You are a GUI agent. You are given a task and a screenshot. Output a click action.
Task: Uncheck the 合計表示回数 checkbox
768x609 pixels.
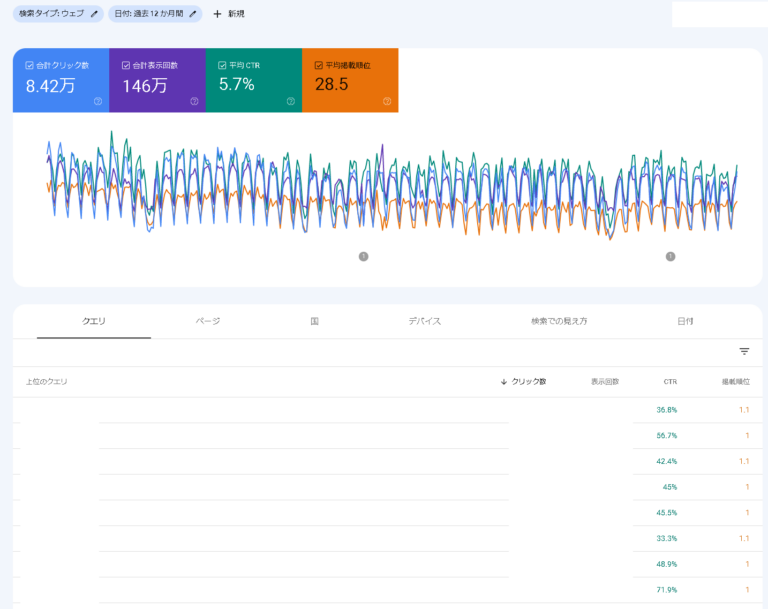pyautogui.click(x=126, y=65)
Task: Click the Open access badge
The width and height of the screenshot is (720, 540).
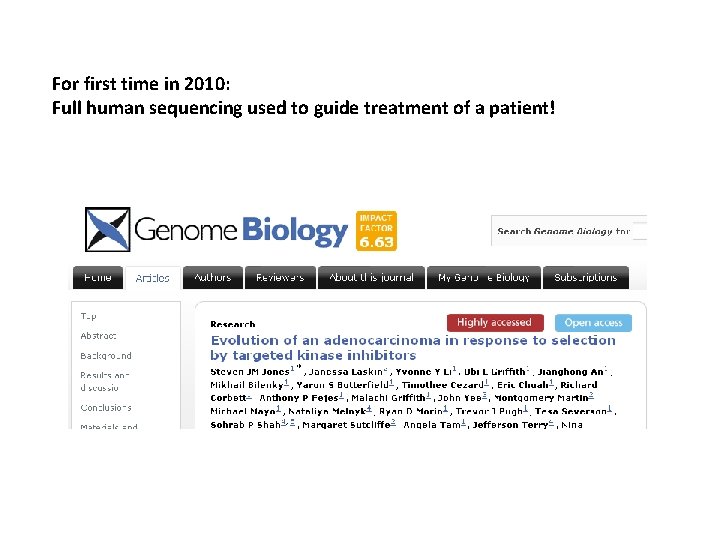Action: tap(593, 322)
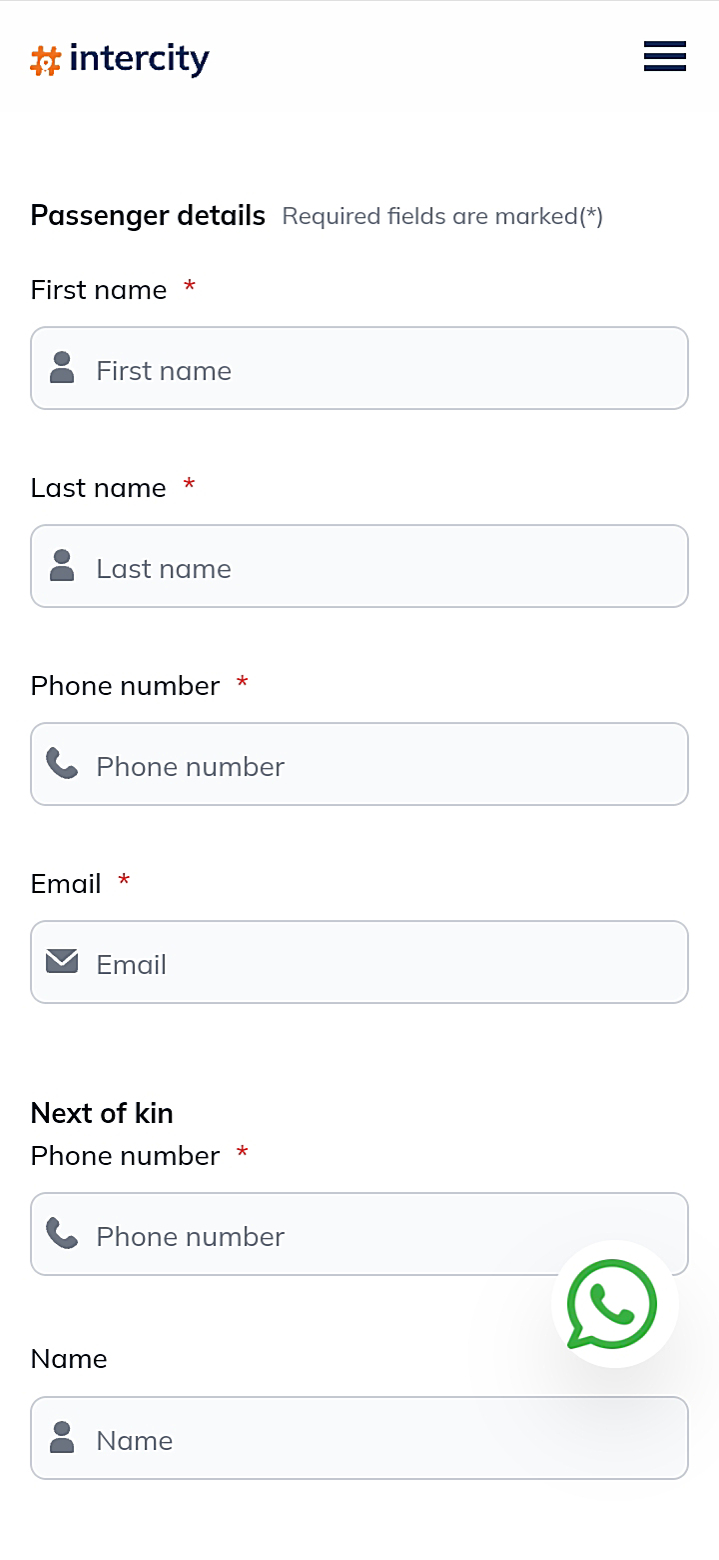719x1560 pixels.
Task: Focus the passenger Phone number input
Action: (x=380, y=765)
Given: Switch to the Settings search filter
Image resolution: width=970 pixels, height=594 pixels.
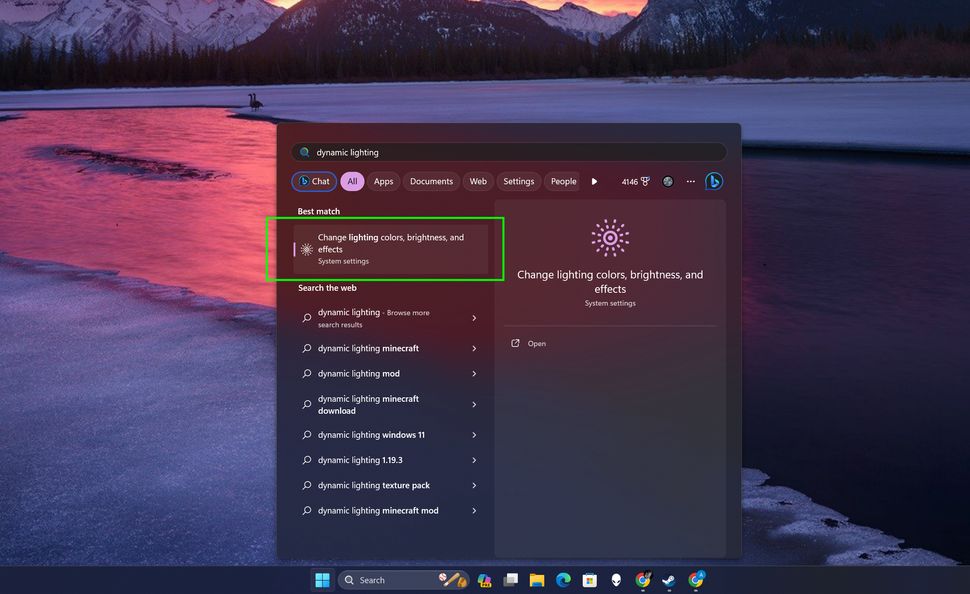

==

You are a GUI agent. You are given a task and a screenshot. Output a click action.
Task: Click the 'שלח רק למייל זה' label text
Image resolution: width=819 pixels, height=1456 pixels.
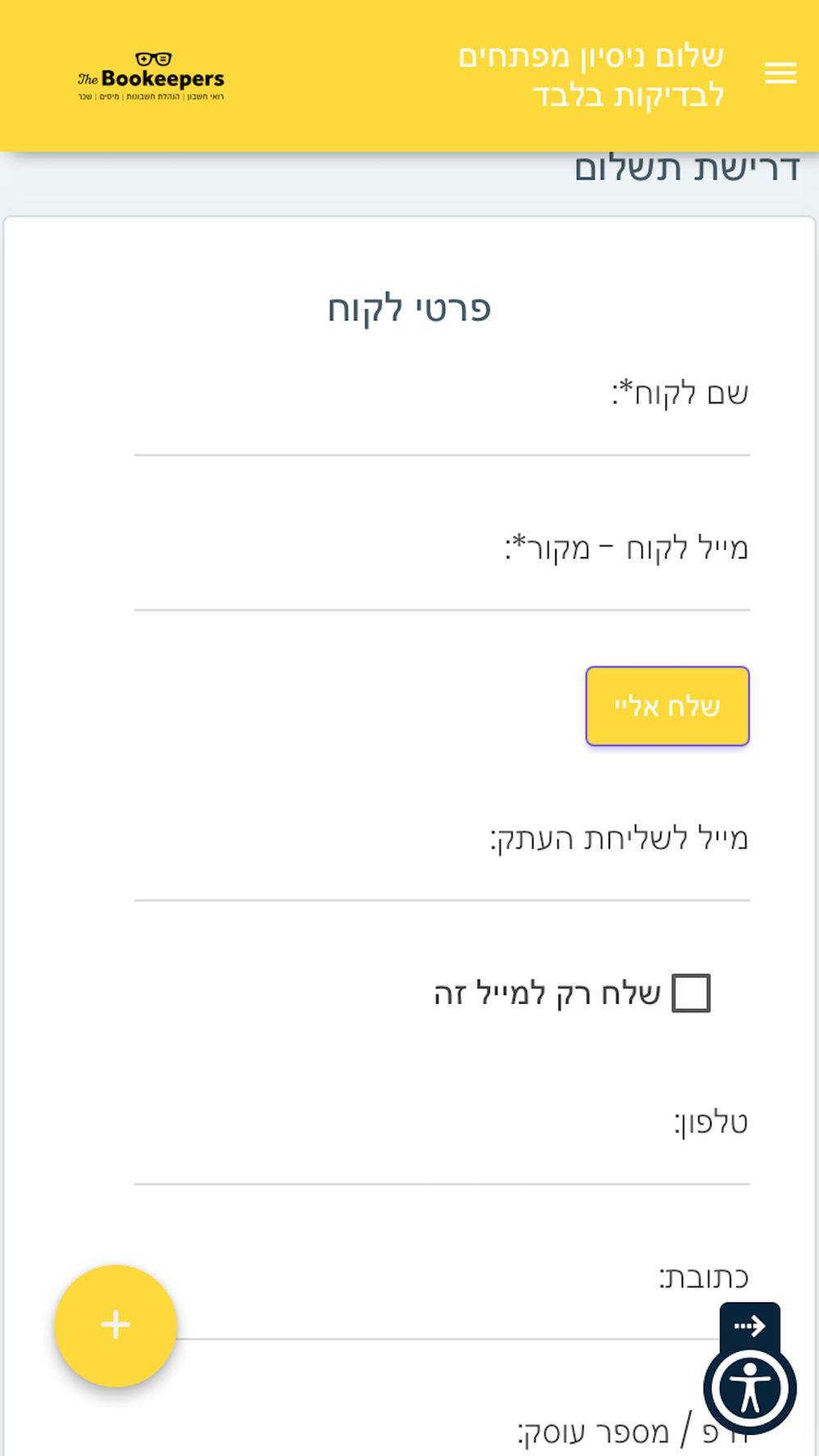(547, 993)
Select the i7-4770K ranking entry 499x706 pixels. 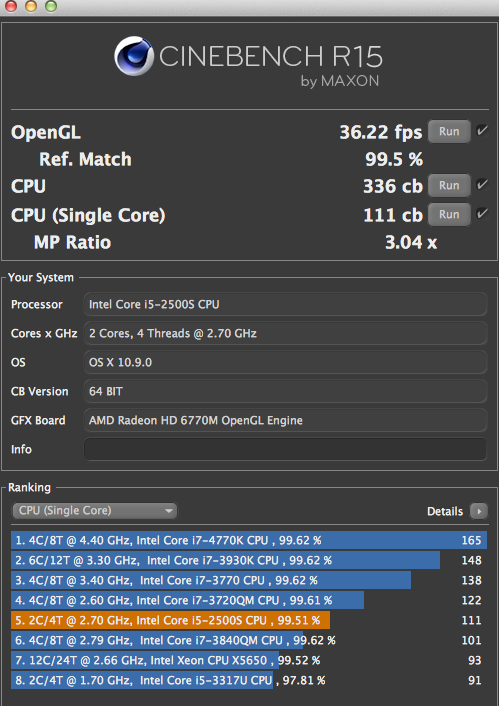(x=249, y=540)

...

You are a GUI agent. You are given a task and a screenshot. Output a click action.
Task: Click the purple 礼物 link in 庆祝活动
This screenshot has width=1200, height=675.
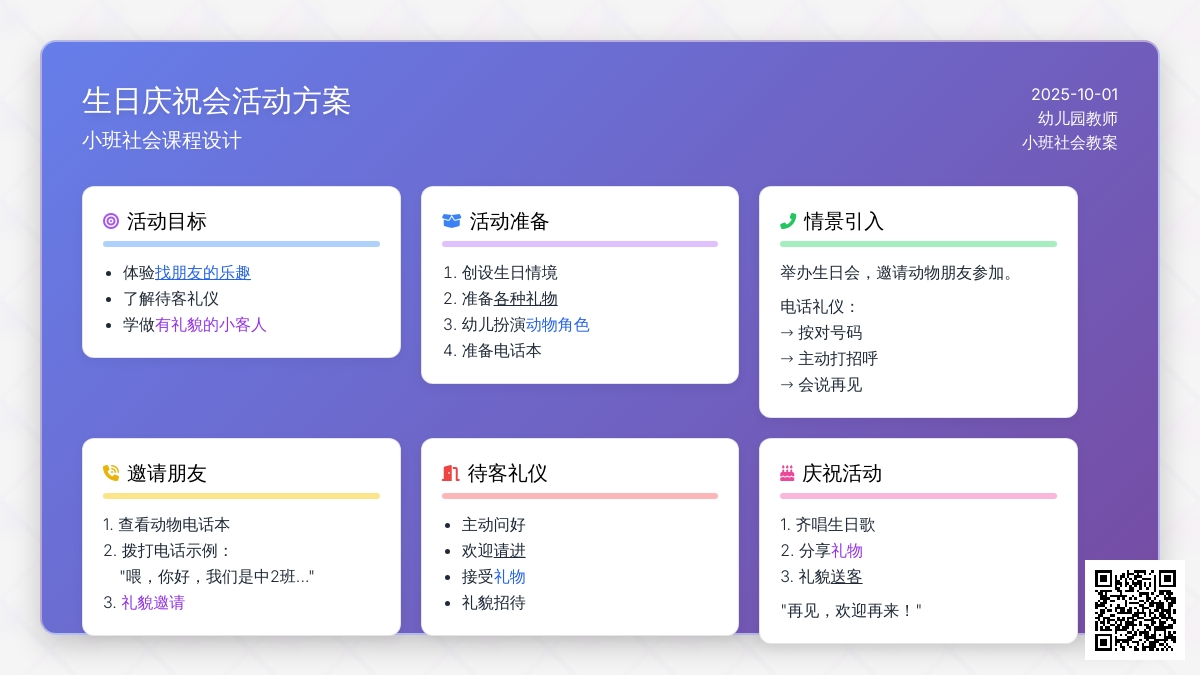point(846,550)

TASK BRIEF
Working from the entries above, please transcribe only the lines from the line with "The width and" through the line with "Image resolution: width=970", exactly, with both end lines and without pictures.

TASK RESULT
The width and height of the screenshot is (720, 540).
Action: tap(593, 322)
719x1560 pixels.
Task: Focus the passenger Phone number input
Action: (x=380, y=765)
Given: Switch to the Settings search filter
Image resolution: width=970 pixels, height=594 pixels.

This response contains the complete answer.